Maranhão, o estado esquecido pelos presidenciáveis na corrida eleitoral

Passado mais de um mês do início da campanha eleitoral, nenhum candidato à Presidência da República pisou em terras maranhenses. Apesar da força do ex-presidente Lula na região, Jair Bolsonaro, do PSL, avança


postado em 22/09/2018 07:00

(foto: Caio Gomez/CB/D.A Press)
(foto: Caio Gomez/CB/D.A Press)
 
Com 4,5 milhões de eleitores, o estado do Maranhão caiu no esquecimento dos candidatos à Presidência da República. Nenhum dos 13 postulantes ao cargo de chefe do Executivo visitou o estado até agora, com mais de um mês de campanha. Ciro Gomes (PDT) chegou a ir à região, mas acabou cancelando a agenda por conta do ataque contra o deputado Jair Bolsonaro, que concorre no pleito pelo PSL. Assim como em outros estados do Nordeste, no Maranhão, Lula mantém a força, apesar do crescimento do número de eleitores que optam por candidatos de outros partidos.

O petista Fernando Haddad foi ao estado em 24 do mês passado.
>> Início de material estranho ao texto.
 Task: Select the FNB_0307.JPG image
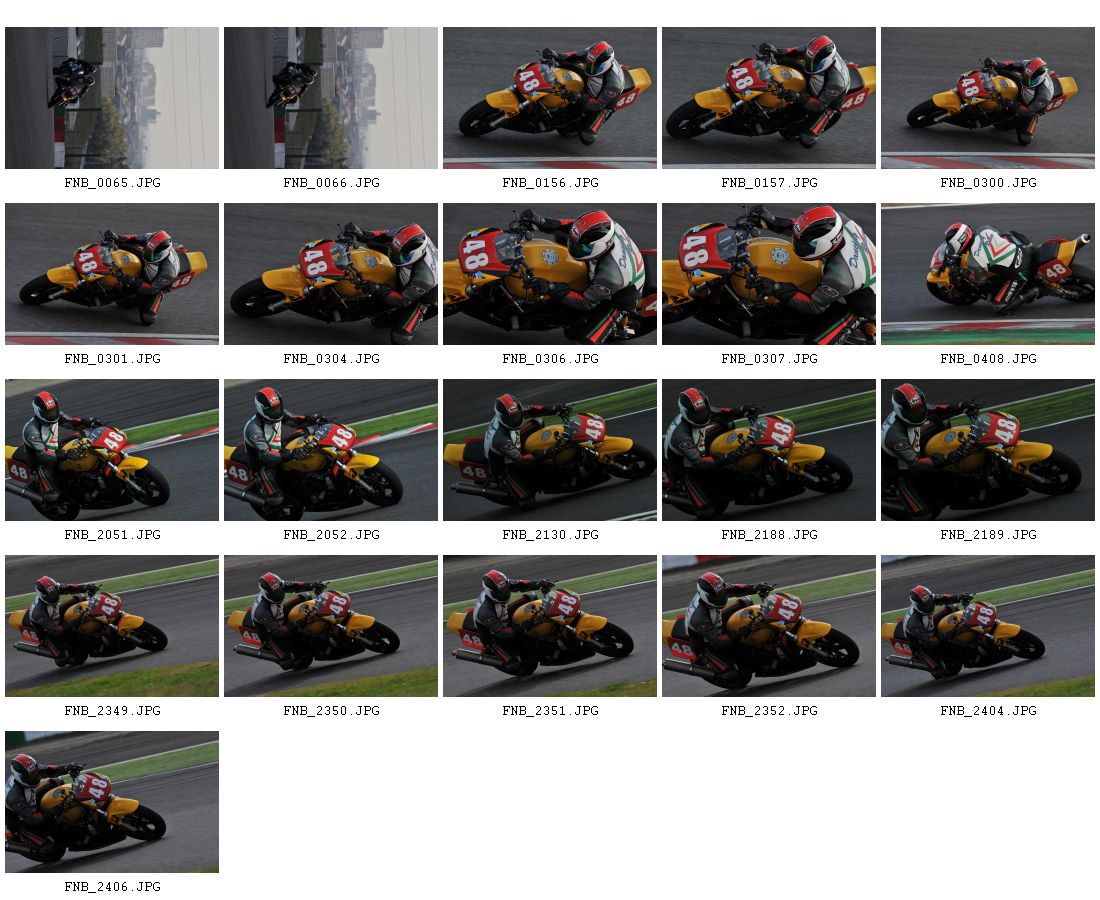[x=769, y=274]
No entanto, na ocasião, ainda concorria como vice-presidente e não chegou a detalhar propostas para o estado em um eventual governo do PT. A coordenação da campanha “O Povo Feliz de Novo”, que inclui PT, PCdoB e Pros, informou que as “próximas agendas da campanha estão em formatação” e não confirmou a pretensão de visitar a região nas próximas duas semanas, tempo que falta para o dia da votação em primeiro turno.

A pesquisadora Ananda Marques, mestre em ciências políticas pela Universidade Federal do Piauí, que há três anos acompanha a política maranhense, destaca que o estado registra pouca disputa, por conta da fidelidade dos eleitores aos governos petistas. “Vivemos um período de transição no Maranhão. A família Sarney, que por muitos anos manteve o poder no estado, é uma força política em decadência. Agora quem lidera as pesquisas de intenções de voto é o atual governador, Flávio Dino (PCdoB), que tem o apoio do PT. Eu acredito que esse cenário, de certa forma definido, afasta os demais candidatos”, afirmou.
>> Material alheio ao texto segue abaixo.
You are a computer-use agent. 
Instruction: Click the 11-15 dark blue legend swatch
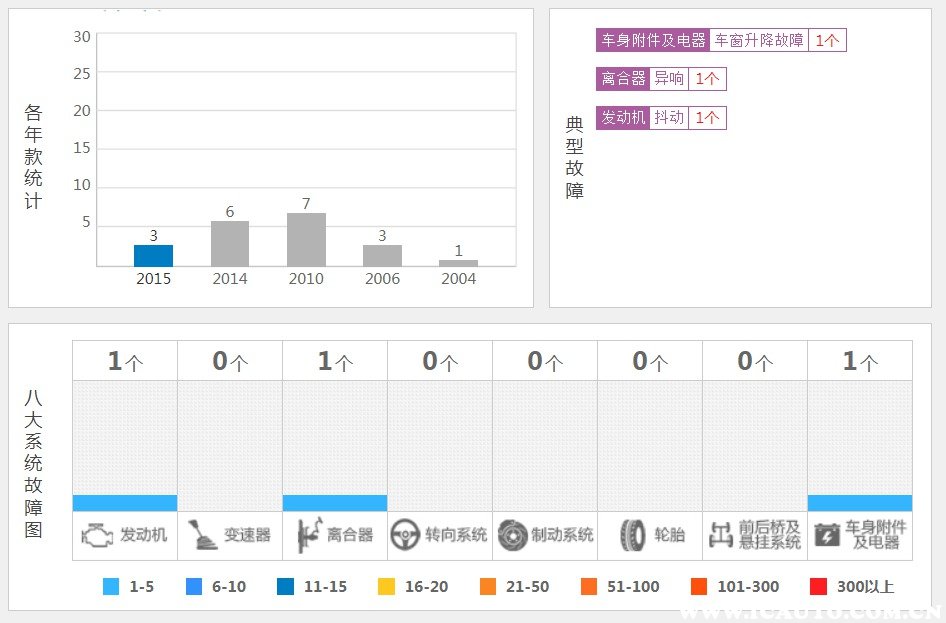click(285, 587)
Ananda destaca, no entanto, que apesar da influência de Lula sobre os eleitores maranhenses, Jair Bolsonaro tem angariado fatia considerável da população. “Temos um fenômeno curioso aqui no estado. Tem uma quantidade considerável de eleitores que vota no Flávio Dino, que tem uma agenda de esquerda, e, para presidente, pretende votar no Bolsonaro. Ou seja, existe uma perspectiva de pensamentos diferentes para os governo local e nacional”, completou.

Cancelamento


O candidato Ciro Gomes havia marcado passeata no bairro do Anjo da Guarda, em São Luís, em 7 de setembro. No entanto, acabou cancelando os compromissos após o atentado à faca contra Jair Bolsonaro, em Juiz de Fora (MG). Ele seria o único candidato a visitar o estado.

Procurada pela reportagem, a coordenação da campanha do pedetista informou que ele visitará o Maranhão amanhã. Ele deve cumprir agenda na cidade de Timon, a partir das 11h.